→ WHAT IS EXPECTED: Reproduce the listing below line for line, omitting the pictures.

→ DATA ENTRIES:

☆ ☆ ☆ ☆ ☆ ☆ ☆

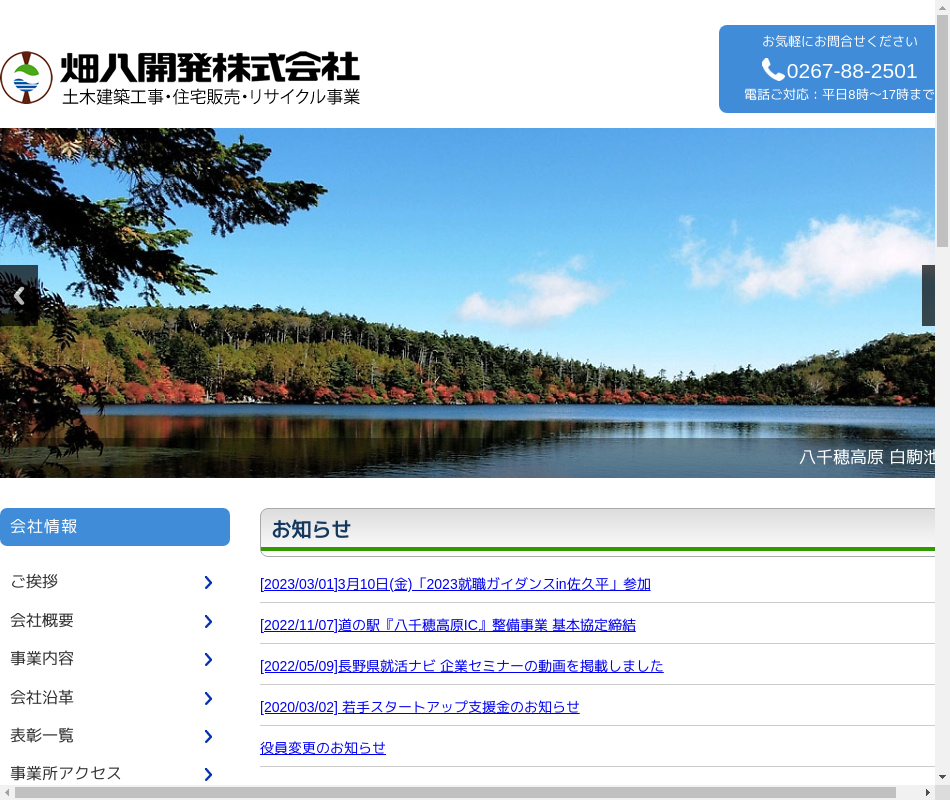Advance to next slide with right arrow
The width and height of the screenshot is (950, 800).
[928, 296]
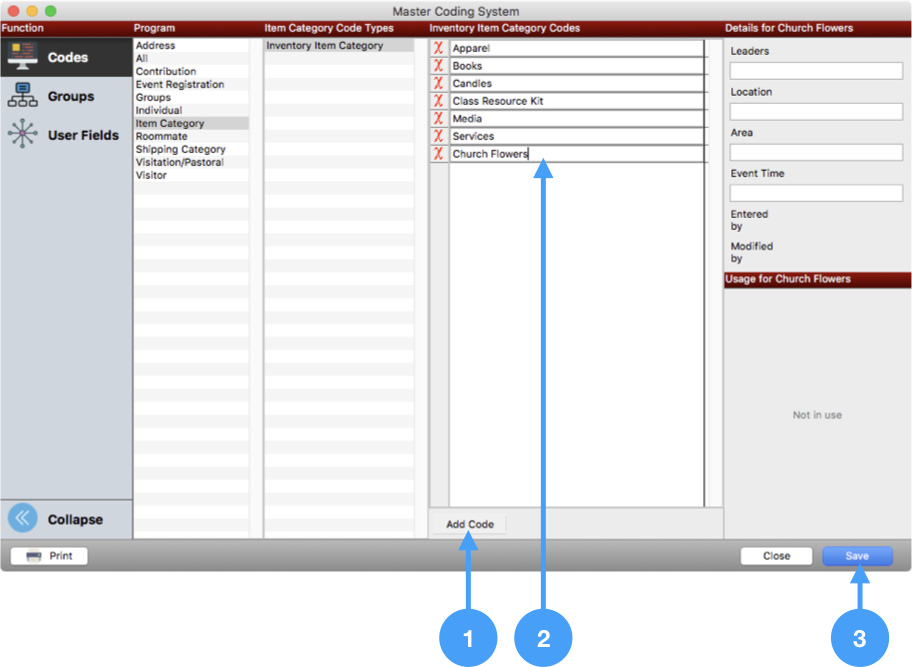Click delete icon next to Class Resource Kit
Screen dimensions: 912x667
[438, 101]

☆ ☆ ☆ ☆ ☆ ☆ ☆

→ CORRECT RESPONSE:
Advance to next slide with right arrow
The width and height of the screenshot is (950, 800).
[928, 296]
Click delete icon next to Class Resource Kit
Screen dimensions: 912x667
[438, 101]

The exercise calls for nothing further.